Uber’s absence in towns makes total sense. For a town to interest Uber, the people of the town would need smartphones with an active data connection to book a cab (that’s changing a little now) and there would need to be enough employable youth who own cars.

Here’s a graph I plotted that shows the lack of correlation of the base fare for Uber Go cabs on the GDP per capita in tens of millions of dollars. I found the price data on their website here. The correlation coefficient of this graph is 0.06; no correlation.

Base fare (0.06)

I thought that maybe base price isn’t a good parameter because some cities are larger than others, and smaller cities, on average, could charge higher base prices. That’s why I decided to take another parameter: cost per kilometer. This is the price you pay above the base price after a certain number of kilometers (generally 4 or so). I expected to find something that showed correlation – evidence that people in Nashik wouldn’t actually be paying twice as much as people in Ahmedabad – but I didn’t. I ran the correlation with cost in rupees per kilometer instead and got an R value of 0.06 again.

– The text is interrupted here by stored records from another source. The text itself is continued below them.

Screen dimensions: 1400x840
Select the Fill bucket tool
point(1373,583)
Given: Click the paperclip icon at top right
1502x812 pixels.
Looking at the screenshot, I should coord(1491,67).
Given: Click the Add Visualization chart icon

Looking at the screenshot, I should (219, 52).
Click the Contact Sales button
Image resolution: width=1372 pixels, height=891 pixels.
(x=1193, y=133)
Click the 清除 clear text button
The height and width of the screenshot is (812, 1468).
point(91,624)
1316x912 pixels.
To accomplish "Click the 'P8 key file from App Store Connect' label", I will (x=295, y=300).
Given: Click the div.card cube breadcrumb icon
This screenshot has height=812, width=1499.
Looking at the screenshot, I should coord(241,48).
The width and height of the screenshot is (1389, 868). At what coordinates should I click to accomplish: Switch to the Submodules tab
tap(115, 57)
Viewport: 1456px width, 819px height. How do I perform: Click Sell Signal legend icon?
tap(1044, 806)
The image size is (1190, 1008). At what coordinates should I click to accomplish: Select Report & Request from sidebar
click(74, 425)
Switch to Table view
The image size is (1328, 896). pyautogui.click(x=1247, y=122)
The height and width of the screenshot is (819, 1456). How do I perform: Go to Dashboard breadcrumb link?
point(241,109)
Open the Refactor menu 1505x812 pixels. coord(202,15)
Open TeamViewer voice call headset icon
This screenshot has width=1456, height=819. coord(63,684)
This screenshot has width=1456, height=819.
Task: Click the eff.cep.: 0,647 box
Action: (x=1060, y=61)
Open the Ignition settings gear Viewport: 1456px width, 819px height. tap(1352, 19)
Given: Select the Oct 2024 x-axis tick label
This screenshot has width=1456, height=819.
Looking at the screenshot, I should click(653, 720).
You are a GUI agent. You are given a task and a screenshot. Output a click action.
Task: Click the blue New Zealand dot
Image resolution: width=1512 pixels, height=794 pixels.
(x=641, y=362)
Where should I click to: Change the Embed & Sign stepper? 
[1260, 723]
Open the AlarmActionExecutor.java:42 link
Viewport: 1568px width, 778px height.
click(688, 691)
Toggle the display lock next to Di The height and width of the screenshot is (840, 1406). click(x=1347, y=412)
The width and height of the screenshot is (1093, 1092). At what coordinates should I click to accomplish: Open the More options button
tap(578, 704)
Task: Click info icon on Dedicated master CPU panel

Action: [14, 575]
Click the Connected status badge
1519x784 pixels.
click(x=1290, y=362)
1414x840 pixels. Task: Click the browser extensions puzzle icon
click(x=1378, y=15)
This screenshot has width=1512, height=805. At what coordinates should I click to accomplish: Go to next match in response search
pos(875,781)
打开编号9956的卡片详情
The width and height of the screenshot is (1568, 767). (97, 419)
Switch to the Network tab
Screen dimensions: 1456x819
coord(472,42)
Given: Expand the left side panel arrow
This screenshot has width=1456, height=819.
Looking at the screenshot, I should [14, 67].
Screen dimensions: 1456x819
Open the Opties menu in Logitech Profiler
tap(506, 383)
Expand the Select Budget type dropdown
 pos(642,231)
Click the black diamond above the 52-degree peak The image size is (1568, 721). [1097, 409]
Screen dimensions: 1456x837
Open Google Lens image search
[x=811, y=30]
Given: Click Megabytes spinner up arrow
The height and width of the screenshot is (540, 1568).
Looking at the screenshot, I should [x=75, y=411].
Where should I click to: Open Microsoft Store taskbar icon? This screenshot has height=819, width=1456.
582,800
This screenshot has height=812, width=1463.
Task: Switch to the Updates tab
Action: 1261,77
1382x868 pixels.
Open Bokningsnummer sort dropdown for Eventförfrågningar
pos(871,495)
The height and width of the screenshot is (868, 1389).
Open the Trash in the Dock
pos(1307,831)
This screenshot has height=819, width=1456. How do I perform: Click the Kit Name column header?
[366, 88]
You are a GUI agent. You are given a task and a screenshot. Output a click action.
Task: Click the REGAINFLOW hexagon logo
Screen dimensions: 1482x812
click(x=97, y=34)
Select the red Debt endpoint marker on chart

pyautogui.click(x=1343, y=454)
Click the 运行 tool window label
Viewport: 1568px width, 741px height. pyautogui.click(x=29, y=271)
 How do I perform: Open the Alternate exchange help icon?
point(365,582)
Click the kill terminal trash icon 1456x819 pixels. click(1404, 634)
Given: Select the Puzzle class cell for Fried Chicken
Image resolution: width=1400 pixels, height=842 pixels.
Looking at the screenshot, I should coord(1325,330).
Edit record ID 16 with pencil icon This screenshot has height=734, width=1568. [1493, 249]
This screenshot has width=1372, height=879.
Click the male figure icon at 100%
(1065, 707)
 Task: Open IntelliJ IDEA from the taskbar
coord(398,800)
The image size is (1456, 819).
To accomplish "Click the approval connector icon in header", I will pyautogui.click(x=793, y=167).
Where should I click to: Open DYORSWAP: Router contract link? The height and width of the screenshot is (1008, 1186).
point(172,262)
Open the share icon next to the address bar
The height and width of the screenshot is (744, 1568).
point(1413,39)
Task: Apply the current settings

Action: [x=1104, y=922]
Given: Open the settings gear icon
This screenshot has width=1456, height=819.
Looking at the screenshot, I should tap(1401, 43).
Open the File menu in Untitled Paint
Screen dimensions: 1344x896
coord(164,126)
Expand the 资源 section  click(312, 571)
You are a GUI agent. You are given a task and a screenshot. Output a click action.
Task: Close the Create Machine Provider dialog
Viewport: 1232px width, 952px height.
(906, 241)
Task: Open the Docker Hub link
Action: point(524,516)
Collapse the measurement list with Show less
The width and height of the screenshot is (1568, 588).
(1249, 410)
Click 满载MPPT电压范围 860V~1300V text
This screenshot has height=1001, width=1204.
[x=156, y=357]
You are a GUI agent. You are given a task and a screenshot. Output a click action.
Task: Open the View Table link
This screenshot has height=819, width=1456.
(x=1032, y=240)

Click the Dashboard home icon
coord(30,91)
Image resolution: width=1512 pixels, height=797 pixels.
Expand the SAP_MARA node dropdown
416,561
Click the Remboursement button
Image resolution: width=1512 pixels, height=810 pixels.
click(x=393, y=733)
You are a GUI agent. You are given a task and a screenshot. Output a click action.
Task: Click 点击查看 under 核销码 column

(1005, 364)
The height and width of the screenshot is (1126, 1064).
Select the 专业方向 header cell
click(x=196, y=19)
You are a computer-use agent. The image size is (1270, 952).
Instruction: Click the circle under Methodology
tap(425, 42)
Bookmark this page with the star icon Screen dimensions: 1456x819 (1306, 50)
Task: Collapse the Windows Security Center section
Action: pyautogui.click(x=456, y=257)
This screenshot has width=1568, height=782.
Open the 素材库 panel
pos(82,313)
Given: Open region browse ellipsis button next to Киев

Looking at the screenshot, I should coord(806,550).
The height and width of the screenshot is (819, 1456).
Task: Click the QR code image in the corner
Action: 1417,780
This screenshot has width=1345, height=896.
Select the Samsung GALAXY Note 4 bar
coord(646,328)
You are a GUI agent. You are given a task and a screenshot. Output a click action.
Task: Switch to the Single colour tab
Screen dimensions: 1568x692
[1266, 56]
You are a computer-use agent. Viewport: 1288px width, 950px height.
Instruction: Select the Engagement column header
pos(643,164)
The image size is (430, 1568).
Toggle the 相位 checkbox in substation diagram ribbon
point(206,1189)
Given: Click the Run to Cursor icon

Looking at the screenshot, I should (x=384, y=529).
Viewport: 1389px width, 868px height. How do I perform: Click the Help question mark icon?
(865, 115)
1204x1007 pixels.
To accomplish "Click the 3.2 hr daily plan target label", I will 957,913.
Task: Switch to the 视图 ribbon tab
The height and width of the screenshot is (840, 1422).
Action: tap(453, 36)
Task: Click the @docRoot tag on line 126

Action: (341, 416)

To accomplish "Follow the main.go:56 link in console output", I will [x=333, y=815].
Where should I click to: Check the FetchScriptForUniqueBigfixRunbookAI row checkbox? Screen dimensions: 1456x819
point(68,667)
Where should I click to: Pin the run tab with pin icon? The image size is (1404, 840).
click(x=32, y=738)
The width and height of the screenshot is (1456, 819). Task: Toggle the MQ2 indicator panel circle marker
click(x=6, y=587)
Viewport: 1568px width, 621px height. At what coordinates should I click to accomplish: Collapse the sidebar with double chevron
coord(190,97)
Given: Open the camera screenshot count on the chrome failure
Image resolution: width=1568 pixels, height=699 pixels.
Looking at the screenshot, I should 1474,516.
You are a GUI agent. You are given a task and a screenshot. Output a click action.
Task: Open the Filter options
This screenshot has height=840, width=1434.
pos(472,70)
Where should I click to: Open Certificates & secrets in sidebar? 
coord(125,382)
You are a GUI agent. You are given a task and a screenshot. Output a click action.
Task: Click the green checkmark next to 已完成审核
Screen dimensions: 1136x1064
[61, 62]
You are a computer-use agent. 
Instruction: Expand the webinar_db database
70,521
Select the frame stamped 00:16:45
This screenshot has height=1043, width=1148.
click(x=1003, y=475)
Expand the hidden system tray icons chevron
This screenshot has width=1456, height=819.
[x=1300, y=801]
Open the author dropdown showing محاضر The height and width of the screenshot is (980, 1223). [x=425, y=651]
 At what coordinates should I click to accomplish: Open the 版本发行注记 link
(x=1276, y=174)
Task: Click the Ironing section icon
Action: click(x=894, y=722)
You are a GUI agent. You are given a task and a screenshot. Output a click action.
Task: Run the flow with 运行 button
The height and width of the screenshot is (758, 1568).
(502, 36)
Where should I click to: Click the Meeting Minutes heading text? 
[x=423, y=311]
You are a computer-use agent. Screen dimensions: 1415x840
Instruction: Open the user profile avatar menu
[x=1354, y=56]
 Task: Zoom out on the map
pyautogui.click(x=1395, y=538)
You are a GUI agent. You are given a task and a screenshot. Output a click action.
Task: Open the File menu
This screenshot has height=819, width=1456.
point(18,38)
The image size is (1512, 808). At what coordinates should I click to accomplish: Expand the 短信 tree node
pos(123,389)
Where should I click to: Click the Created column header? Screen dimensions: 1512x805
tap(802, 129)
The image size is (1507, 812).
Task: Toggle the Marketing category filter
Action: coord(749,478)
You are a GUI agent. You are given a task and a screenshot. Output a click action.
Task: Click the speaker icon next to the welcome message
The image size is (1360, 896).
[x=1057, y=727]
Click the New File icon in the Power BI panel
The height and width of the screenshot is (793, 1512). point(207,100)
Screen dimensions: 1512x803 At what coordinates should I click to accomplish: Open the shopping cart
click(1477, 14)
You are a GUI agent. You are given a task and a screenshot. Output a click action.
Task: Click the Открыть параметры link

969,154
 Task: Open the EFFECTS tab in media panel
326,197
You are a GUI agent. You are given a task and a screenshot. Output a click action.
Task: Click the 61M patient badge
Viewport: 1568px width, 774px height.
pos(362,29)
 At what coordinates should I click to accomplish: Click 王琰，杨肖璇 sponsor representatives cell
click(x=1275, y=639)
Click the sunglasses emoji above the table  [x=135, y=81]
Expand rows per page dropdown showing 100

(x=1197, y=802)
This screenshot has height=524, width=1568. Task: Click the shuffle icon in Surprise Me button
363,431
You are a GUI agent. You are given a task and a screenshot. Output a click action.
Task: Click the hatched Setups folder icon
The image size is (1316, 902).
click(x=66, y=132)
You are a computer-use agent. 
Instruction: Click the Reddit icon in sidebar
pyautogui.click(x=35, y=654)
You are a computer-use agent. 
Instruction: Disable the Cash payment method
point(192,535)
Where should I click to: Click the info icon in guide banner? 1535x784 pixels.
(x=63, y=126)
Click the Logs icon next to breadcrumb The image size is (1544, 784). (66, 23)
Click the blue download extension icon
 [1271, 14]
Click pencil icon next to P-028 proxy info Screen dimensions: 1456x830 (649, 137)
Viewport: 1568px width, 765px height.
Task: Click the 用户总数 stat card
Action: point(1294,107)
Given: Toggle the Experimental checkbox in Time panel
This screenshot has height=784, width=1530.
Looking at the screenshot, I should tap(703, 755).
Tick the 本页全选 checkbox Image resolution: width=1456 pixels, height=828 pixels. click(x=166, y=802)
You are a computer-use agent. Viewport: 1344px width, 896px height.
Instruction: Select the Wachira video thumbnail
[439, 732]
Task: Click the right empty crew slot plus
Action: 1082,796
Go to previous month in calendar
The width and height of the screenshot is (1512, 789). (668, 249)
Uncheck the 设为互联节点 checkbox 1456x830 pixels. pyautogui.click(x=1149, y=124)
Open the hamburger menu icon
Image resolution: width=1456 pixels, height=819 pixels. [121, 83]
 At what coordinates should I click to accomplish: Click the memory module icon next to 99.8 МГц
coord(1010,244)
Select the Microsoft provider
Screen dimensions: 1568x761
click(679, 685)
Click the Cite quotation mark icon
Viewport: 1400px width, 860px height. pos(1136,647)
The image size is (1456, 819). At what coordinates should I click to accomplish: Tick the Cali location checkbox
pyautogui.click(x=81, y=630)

Cost per km in Rupees (0.06)

So Uber is a company that doesn’t seem to charge it’s richer customers more – something that’s pretty unusual. On average, maybe Uber still does charge customers from bigger cities more, but it’s not something that increases progressively with GDP. The only other times I’ve seen this pattern are with companies that cater to rural markets. I want to find out if this is exclusively an Uber thing, and to do that I’m going to need to take a look at Ola cabs, Uber’s closest competitor in India, and see what’s up. That’s what I plan to do next week.